Aim of the task: When copying the data, keep every line exactly the same.

(Dataset records)
════════════════════

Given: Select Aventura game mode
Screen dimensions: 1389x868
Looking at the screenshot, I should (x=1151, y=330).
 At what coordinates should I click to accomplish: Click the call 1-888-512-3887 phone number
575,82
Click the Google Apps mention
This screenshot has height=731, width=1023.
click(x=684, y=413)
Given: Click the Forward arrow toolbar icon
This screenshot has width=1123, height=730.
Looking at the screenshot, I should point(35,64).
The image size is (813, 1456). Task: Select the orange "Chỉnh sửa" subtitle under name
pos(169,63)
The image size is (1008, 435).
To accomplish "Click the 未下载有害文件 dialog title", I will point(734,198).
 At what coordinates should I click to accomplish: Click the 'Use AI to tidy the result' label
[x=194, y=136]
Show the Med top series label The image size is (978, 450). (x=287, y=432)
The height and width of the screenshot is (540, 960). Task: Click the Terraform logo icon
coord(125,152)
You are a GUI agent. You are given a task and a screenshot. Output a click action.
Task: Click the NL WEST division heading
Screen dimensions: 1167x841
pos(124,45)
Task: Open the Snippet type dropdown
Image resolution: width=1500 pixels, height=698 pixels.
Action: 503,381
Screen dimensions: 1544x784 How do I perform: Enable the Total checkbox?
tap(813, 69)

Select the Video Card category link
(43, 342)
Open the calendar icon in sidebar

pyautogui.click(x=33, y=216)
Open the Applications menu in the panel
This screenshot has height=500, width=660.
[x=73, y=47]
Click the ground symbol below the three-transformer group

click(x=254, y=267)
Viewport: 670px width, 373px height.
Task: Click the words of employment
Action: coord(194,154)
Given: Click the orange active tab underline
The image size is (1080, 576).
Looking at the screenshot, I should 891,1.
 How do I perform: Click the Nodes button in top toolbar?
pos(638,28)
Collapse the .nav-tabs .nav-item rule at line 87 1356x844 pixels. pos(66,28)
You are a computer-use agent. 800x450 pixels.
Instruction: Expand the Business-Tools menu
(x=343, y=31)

════════════════════

Response for this exercise:
Given: Select Aventura game mode
Screen dimensions: 1389x868
Looking at the screenshot, I should (x=1151, y=330).
 At what coordinates should I click to accomplish: Click the call 1-888-512-3887 phone number
575,82
Click the Google Apps mention
This screenshot has height=731, width=1023.
click(x=684, y=413)
Given: Click the Forward arrow toolbar icon
This screenshot has width=1123, height=730.
Looking at the screenshot, I should point(35,64).
The image size is (813, 1456). Task: Select the orange "Chỉnh sửa" subtitle under name
pos(169,63)
The image size is (1008, 435).
To accomplish "Click the 未下载有害文件 dialog title", I will point(734,198).
 At what coordinates should I click to accomplish: Click the 'Use AI to tidy the result' label
[x=194, y=136]
Show the Med top series label The image size is (978, 450). (x=287, y=432)
The height and width of the screenshot is (540, 960). Task: Click the Terraform logo icon
coord(125,152)
You are a GUI agent. You are given a task and a screenshot. Output a click action.
Task: Click the NL WEST division heading
Screen dimensions: 1167x841
pos(124,45)
Task: Open the Snippet type dropdown
Image resolution: width=1500 pixels, height=698 pixels.
Action: 503,381
Screen dimensions: 1544x784 How do I perform: Enable the Total checkbox?
tap(813, 69)

Select the Video Card category link
(43, 342)
Open the calendar icon in sidebar

pyautogui.click(x=33, y=216)
Open the Applications menu in the panel
This screenshot has height=500, width=660.
[x=73, y=47]
Click the ground symbol below the three-transformer group

click(x=254, y=267)
Viewport: 670px width, 373px height.
Task: Click the words of employment
Action: coord(194,154)
Given: Click the orange active tab underline
The image size is (1080, 576).
Looking at the screenshot, I should 891,1.
 How do I perform: Click the Nodes button in top toolbar?
pos(638,28)
Collapse the .nav-tabs .nav-item rule at line 87 1356x844 pixels. pos(66,28)
You are a computer-use agent. 800x450 pixels.
Instruction: Expand the Business-Tools menu
(x=343, y=31)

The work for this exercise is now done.